Anyway, eating this delicious potato salad made by my friend Elaine in the style of her mother, Mary Gayle, reminds me that I love potatoes too much to give them up in my life. Corey does not eat potatoes. Rather than cook two meals each night or make other accommodations or have him in my way cooking pasta while I'm trying to fry things, I've just eliminated potatoes from my life. Why?????? How could I do this??? How could I forget about my starchy friends and their fabulous texture. Elaine's potatoes give just enough resistance as I bite through the tangy, creamy sauce. They fill me with joy. I have been living on a constant rotating diet of pasta, rice, pasta, rice, pasta, rice, cous-cous, rice. I am through!

From now on, I will cook potatoes. My unborn children cannot grow up in a house without potatoes! They just can't. Corey will have to wait until I am done cooking the entire meal and then make himself another starch on the nights I cook potatoes. Just think what I've been missing: mashed potatoes with gravy. Potato salad. Roasted potatoes with lemon juice and olive oil. Scalloped potatoes. Baked potatoes with everything imaginable. Hash browns. I'm starting to sweat as I list these foods. I feel like I've been lost in a twisting tunnel and Elaine's potatoes have been sprinkled on the ground to guide me into the light.

With this, the last bite of Mary Gayle's potato salad, I swear to never forget my tuber friends again. I will sing their praises wherever I go and eat their flesh forever.

Sunday, July 02, 2006

The Cabin Turns 30

Thirty years ago, my dad and his brother and friends bought a few acres of land in Tioga county and erected a creosote soaked huntin' camp. This cabin is where my family goes to gather and imbibe. Since I can remember, we have packed up the car and headed "upstate" whenever the weather was fine. Some years it was just my immediate family, other years the entire extended crew of 30+ people spewed onto the property in bonfire, chicken pit, hill-rolling, hair pulling glory. This weekend, the big family went again to celebrate the anniversary.

16 people spanning three generations crammed into the two rooms (although Corey and I pitched a tent outside to avoid the cigarette smoke...) and I remembered that I was born into the correct family after all. Corey's family may appreciate my need to constantly read, but my family knows what it means to just kick back and be our judgmental, whiney, imperfect and fiercely loyal selves. It was so good to be home again.

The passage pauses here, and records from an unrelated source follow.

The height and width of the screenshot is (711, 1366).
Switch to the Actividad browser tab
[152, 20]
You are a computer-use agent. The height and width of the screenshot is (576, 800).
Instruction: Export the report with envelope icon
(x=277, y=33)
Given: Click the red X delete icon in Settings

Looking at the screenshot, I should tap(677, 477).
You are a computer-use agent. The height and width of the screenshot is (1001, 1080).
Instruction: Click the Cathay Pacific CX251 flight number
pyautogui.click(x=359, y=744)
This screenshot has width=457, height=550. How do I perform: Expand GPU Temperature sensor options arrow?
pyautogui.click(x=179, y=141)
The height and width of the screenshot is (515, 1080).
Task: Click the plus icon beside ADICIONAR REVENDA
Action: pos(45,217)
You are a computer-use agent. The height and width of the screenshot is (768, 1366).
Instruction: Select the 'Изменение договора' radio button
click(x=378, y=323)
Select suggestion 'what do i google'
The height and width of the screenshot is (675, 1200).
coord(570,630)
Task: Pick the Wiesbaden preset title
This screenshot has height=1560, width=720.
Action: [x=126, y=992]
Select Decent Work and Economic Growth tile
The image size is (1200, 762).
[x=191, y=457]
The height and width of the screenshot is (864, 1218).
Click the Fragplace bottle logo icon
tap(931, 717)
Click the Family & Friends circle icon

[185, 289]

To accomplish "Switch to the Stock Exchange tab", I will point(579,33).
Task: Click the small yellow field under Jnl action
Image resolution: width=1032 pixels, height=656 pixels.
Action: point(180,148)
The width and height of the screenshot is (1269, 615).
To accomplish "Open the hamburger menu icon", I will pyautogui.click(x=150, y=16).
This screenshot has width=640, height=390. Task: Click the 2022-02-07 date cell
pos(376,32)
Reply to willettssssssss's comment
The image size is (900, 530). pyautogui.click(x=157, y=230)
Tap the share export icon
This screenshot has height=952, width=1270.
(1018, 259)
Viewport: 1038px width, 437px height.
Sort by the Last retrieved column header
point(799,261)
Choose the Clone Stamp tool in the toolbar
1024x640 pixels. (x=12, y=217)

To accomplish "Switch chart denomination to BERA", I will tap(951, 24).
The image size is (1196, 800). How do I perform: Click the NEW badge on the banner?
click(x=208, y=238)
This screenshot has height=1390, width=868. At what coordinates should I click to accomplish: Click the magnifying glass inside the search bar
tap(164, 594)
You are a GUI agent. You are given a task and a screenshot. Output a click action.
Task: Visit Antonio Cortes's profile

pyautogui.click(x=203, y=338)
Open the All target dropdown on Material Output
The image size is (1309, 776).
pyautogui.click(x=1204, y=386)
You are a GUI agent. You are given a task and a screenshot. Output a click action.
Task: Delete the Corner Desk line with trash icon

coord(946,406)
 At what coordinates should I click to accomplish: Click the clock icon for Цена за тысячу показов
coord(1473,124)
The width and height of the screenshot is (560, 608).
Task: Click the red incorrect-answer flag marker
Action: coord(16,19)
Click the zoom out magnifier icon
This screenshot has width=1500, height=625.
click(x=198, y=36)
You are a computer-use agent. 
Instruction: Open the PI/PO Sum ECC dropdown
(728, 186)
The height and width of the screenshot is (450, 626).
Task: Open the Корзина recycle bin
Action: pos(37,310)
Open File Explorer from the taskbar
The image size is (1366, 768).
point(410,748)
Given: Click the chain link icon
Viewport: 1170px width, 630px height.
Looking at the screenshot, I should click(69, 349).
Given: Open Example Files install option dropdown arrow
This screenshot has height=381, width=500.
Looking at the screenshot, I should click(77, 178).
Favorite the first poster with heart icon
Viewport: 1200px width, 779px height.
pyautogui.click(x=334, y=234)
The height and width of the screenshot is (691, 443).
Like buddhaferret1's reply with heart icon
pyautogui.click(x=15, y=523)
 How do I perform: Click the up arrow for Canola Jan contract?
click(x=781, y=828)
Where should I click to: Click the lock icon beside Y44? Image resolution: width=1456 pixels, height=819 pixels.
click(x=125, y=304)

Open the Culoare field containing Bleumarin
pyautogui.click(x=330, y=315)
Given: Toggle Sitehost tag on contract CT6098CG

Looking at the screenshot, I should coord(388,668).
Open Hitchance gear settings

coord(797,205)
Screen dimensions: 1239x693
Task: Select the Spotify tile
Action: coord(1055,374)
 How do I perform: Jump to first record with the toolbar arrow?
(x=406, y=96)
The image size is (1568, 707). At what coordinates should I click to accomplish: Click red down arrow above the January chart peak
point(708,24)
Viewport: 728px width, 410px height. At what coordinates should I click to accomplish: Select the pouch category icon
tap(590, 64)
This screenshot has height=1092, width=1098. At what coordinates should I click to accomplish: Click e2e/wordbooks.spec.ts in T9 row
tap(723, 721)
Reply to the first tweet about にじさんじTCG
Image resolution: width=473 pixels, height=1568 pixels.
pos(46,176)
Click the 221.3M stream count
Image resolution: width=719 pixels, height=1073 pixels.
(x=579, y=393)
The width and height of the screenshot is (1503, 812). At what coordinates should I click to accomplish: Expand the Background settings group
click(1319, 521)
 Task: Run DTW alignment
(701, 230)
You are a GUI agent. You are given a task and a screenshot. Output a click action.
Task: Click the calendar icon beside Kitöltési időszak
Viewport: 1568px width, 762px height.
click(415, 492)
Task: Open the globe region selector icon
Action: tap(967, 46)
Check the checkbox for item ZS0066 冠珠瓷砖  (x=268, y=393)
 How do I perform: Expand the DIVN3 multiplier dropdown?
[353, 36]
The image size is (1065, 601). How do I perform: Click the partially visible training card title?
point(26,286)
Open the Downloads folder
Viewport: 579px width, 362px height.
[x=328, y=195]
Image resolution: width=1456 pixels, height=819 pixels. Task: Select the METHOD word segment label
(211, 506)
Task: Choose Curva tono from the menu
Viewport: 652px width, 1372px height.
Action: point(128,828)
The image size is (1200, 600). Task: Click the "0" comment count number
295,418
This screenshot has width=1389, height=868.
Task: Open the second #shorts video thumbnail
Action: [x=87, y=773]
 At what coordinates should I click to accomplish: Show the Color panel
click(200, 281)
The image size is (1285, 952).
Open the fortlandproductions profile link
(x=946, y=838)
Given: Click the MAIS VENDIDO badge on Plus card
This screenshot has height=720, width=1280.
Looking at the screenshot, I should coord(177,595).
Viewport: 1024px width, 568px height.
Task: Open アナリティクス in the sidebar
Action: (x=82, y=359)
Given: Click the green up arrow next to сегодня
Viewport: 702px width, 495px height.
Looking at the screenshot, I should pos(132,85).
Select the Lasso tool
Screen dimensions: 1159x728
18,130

Yesterday, we burped our way through three meals consisting entirely of fried foods before heading around the canyon to participate in our favorite activity: hillbilly watching in Potter County (God's Country). My parents staked out a good bench by the line-dancing gazebo while the rest of us gathered funnel cakes and kettle corn. And then we watched.

Full bellies hung over our powdered-sugar-covered legs, beef jerky and candy wrappers scattered about, the children whipped one another with glow sticks, and we sighed with contentment after photographing mullet families with rat-tail kids. The men folk argued and grumbled over who had the best parking spot for a fast escape. We had a heated argument over the remaining cans of Labatt. Waiting for the fireworks to start, I just know the same thought ran through all our heads. "Those people will never be as cool as us."